EXERCISES TO COMPLETE –
A. In the commentary on Making Tax Digital for landlords, what does HMRC say software providers will have to provide?
B. Reproduce the part of the commentary on Making Tax Digital for landlords that starts with "On top of this, accountants" and goes on through "their tax returns.".
C. Pick up the commentary on Making Tax Digital for landlords after its last sentence and keep writing.

PASSAGE TO READ –
- - - - - - -

Nick Marr, Co-Founder of, comments on the additional and unwanted burden for landlords:

“The frequency of making quarterly payments is quite excessive and could definitely be a serious barrier to some landlords, especially those private landlords who are already under a lot of pressure managing multiple properties independently.”

“It is clear to see a direct result of Making Tax Digital is an increase in the cost of accountant’s fees as well as the extra costs for the accountancy software packages, which will be yet another squeeze on landlord’s profits. Even though the government are claiming that this new tax system will help landlords know more about their tax payments, it will end up costing them a lot of money should they choose to use an accountant.”

“Although attempts and plans to make paying and recording tax simpler and more accessible to people are always appreciated, the free software package the government are saying they will be providing must be straightforward and effective for landlords to feel the benefit of the changes.”

HMRC have claimed that software providers will have to provide a free software package for landlords and accountants to submit returns under the new system. However, according to the accountants contacted, it’s not as easy as it sounds to use an accounting software package and landlords risk hefty fines from HMRC for even minor mistakes.

On top of this, accountants also claim that the free version will be so basic that it is effectively useless and that in reality, the vast majority of people will need to shell out for a paid option to effectively process their tax returns. 


Gurpreet Sandhu, Chartered Accountant, 3 Wise Bears, commented on the potential impact of Making Tax Digital:

“It’s complicated to know what will be required from landlords when Making Tax Digital comes into effect in 2020. There has been very little information provided by the government regarding the modernising of the current tax system, but what’s almost certain is the requirement for quarterly returns to be submitted during the year plus an end of year declaration which will mean a lot of administrative effort being made from accountants.”

- - - - - - -

SUPPLIED DATA –
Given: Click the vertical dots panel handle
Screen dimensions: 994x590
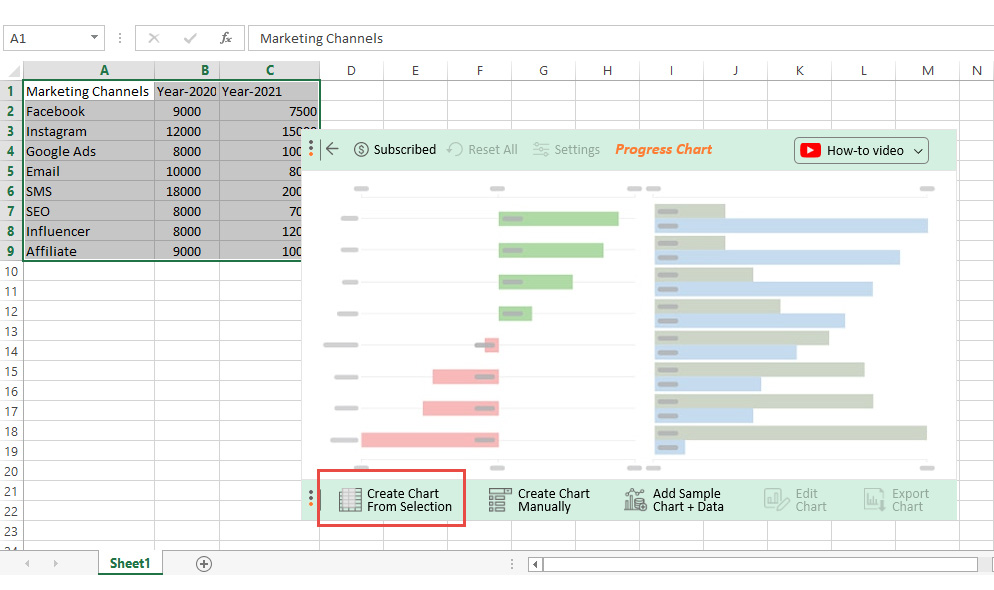Looking at the screenshot, I should pos(311,149).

- - - - - - -

ANSWERS PER TASK –
A. A free software package for landlords and accountants to submit returns under the new system.

B.
On top of this, accountants also claim that the free version will be so basic that it is effectively useless and that in reality, the vast majority of people will need to shell out for a paid option to effectively process their tax returns.

C.
“We expect the workload to increase by 3-4 times greater than it currently is in order to file a self-assessment tax return when Making Tax Digital comes in. This will greatly depend on the type of software solutions available and how easy it will be to use and transfer a client’s report into.”

“When Making Tax Digital comes in we expect the total costs excluding software to be 2 – 4 times more than now, I expect when we know what we have to do, we will try to make the process as efficient as possible for clients.”

On the outset, Making Tax Digital isn’t looking too good for landlords, either they choose to spend more of their precious time on managing their self-assessment payments or, they spend more of their rental income on accountancy costs in order to save time. Not only will landlords need to spend more with an accountant once the new system is brought in, they will also need to spend money on the accounting software on top. Essentially what it boils down to is the age-old dilemma – time vs. money – and landlords are going to have to choose which road to take.